Records contained in a dataset:
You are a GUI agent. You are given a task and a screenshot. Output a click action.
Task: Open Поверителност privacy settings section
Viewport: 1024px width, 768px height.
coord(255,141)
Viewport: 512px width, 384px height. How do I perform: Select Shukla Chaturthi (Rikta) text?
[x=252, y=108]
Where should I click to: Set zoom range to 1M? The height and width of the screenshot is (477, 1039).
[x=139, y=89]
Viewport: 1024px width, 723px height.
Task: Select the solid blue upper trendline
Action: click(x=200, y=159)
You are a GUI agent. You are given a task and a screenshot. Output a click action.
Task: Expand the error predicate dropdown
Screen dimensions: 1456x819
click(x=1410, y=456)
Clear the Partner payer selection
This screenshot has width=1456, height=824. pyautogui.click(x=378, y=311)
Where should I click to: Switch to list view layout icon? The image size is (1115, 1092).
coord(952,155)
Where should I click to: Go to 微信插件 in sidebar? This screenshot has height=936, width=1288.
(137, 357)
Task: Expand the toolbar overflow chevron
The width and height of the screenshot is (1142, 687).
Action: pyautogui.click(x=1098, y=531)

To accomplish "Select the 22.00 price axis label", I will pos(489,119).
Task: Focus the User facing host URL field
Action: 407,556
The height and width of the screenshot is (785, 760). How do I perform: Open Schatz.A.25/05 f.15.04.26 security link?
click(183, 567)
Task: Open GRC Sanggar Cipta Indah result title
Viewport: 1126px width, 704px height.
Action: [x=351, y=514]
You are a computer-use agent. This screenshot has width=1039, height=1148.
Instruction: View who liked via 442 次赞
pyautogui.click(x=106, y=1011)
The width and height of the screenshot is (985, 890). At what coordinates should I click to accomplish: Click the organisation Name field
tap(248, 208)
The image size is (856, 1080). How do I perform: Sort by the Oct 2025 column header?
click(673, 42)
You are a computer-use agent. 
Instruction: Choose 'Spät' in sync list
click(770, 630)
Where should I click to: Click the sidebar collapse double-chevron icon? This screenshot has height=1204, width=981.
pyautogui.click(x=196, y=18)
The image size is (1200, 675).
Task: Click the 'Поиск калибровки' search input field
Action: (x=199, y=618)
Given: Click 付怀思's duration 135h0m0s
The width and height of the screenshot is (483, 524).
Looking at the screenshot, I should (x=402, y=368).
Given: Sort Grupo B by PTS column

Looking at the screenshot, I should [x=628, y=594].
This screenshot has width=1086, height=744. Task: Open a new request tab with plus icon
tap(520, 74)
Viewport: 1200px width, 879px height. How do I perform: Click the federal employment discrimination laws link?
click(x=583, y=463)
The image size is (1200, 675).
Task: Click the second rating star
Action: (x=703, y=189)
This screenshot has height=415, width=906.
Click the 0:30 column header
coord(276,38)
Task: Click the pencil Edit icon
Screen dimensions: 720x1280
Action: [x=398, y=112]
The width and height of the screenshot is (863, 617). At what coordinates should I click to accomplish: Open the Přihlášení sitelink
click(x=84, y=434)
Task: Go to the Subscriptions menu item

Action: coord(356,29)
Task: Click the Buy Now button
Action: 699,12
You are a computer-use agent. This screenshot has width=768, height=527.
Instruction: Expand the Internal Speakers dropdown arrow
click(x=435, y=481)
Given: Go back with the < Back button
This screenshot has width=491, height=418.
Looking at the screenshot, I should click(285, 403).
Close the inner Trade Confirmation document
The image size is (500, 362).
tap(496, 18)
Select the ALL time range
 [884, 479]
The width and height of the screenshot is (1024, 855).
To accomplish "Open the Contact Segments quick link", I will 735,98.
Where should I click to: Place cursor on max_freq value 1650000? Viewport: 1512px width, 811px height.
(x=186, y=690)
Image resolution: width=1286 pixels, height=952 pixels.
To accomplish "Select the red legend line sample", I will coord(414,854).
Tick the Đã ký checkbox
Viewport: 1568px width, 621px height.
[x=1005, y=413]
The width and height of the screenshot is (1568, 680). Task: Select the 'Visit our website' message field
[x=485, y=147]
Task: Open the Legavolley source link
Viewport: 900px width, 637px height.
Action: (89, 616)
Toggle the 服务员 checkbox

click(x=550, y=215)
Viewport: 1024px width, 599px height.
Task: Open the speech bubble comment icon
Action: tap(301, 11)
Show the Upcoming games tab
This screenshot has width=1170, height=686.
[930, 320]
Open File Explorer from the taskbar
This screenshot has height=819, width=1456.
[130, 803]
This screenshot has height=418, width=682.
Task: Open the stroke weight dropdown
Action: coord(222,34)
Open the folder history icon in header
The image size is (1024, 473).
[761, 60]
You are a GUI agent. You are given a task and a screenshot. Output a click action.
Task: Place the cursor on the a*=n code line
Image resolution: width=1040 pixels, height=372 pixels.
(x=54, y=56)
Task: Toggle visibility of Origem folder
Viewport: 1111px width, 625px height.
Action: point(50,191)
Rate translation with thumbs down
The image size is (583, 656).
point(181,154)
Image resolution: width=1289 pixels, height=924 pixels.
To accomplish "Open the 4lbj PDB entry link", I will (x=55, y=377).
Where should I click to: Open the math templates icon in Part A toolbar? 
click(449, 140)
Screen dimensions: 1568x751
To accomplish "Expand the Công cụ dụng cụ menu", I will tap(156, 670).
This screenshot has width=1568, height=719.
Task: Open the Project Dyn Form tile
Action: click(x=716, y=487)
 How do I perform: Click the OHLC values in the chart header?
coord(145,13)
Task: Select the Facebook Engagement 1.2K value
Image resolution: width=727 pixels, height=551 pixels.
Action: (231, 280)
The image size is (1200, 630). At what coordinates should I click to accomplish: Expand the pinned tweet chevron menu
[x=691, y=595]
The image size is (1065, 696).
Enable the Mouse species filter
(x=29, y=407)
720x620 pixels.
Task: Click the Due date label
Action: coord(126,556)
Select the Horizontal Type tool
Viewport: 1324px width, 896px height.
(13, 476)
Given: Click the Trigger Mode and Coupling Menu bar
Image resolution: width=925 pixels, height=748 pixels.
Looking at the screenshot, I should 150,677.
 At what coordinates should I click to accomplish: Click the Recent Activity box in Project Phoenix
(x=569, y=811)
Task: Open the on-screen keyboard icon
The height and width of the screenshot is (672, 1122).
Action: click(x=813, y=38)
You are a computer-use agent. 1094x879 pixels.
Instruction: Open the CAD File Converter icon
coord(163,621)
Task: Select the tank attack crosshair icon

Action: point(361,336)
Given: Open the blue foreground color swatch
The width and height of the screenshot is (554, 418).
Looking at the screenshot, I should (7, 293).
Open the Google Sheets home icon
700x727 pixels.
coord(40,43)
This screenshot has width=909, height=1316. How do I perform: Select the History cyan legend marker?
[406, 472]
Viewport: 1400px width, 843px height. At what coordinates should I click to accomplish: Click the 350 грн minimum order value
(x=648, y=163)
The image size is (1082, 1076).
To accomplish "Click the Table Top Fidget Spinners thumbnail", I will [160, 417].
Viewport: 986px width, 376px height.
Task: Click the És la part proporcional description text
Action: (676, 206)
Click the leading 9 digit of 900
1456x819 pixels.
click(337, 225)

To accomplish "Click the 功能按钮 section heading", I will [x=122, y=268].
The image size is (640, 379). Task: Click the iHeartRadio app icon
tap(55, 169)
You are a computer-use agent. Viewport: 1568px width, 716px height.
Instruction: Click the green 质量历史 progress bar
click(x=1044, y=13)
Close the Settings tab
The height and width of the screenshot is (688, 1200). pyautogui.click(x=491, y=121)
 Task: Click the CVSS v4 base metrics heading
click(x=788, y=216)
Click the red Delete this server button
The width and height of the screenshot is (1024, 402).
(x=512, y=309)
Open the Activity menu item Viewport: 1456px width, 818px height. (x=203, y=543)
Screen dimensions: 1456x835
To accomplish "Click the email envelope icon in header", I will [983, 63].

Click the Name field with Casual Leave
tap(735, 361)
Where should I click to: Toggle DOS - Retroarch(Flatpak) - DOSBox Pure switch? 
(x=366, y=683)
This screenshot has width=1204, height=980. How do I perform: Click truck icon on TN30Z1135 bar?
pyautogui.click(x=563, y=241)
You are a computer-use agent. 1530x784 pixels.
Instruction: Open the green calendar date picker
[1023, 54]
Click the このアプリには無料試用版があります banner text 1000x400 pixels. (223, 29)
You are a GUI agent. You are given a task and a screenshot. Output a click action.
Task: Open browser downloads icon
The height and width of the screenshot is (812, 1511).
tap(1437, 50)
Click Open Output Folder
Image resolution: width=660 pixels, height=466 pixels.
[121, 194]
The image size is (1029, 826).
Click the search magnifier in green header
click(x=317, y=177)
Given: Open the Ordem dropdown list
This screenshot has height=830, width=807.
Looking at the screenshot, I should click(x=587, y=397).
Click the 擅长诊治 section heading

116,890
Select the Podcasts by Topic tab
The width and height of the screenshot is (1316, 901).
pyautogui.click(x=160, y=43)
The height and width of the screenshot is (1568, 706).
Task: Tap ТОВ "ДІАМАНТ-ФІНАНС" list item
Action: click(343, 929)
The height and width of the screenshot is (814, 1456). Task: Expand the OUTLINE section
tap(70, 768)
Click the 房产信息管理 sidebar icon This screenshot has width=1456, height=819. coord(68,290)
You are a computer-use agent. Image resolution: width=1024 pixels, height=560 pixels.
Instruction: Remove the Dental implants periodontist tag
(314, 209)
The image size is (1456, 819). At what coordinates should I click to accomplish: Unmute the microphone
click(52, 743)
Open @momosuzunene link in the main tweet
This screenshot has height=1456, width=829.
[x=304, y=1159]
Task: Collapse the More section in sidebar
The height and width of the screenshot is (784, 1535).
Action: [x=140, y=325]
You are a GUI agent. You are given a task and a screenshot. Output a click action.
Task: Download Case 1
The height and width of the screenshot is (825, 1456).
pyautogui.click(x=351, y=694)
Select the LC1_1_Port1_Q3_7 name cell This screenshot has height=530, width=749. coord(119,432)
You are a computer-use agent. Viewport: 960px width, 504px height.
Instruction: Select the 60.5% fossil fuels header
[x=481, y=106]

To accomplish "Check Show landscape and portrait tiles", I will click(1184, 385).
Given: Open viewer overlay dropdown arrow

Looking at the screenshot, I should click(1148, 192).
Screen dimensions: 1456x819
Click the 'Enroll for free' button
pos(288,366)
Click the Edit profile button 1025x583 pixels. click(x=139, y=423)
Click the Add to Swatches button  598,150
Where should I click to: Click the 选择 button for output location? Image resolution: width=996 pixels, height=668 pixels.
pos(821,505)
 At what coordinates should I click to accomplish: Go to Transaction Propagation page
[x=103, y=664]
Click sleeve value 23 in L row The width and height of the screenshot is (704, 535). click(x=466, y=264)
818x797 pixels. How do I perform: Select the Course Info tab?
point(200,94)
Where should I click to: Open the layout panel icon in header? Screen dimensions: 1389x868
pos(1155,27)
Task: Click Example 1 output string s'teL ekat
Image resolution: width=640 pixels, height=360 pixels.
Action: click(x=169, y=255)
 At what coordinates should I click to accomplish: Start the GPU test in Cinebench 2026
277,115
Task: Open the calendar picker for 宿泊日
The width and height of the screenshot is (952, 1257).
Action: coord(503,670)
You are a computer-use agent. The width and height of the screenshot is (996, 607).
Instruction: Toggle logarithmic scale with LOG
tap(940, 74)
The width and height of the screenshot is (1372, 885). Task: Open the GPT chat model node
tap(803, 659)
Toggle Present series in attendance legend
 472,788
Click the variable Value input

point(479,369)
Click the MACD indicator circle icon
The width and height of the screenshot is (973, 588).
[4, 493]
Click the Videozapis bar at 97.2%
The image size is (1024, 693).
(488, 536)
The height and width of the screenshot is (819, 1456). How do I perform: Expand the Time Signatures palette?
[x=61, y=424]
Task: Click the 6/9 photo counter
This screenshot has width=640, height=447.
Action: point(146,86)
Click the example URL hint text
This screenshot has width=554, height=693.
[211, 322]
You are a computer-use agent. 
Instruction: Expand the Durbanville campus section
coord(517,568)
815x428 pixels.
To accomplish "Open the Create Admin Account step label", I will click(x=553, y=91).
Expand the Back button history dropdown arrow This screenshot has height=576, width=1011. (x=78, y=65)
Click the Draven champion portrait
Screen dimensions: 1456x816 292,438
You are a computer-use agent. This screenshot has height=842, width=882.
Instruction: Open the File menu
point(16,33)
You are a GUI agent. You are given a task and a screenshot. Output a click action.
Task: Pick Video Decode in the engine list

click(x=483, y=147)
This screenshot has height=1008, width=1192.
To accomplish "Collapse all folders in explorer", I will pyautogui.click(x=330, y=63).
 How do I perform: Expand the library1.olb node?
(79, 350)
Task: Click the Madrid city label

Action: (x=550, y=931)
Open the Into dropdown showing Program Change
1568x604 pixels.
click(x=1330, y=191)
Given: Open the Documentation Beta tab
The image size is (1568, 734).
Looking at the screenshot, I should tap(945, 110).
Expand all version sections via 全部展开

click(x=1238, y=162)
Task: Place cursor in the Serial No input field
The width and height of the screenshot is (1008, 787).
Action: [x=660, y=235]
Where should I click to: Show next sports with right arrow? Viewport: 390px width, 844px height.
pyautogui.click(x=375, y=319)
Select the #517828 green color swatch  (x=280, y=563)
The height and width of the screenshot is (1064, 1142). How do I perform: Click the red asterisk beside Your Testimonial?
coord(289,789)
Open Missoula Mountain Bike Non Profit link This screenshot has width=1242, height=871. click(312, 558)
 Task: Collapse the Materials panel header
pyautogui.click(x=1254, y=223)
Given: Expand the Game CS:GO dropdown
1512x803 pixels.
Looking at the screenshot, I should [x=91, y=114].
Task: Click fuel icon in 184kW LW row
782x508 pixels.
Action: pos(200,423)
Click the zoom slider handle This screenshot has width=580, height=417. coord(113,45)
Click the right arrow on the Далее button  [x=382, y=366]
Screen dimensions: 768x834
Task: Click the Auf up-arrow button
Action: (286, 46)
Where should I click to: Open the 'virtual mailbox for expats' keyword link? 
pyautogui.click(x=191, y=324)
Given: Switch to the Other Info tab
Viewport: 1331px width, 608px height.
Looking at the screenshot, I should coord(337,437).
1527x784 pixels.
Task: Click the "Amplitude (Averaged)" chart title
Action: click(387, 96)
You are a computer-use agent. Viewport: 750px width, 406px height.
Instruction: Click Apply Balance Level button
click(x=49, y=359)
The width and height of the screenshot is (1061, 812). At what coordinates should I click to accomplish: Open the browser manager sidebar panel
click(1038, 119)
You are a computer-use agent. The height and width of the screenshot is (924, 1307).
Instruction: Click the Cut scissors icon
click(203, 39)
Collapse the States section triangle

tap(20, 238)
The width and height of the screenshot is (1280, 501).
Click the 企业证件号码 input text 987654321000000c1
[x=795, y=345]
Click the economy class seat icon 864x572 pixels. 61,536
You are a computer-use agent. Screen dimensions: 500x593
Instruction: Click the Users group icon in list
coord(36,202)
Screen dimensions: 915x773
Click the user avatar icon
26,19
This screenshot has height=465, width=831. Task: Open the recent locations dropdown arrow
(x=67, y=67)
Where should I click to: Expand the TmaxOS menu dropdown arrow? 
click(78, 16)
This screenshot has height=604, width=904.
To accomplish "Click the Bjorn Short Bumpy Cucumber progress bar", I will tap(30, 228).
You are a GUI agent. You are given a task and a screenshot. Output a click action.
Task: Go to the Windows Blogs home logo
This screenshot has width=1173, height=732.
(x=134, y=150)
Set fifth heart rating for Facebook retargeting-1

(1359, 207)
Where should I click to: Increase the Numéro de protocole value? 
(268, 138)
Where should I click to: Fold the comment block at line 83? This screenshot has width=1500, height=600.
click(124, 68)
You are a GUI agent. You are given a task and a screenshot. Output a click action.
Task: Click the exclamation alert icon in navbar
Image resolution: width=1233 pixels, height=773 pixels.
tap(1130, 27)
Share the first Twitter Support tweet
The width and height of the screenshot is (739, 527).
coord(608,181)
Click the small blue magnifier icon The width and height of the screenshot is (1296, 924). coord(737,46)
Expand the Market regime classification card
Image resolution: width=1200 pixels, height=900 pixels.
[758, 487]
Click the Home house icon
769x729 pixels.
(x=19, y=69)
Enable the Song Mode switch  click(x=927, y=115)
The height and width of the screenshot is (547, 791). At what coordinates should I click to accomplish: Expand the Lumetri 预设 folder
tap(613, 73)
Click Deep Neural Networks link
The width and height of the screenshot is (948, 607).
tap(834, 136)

Stated goal => How many lines of the records contain the string "chevron"? Case counts; reply with the number alone.

Expected answer => 3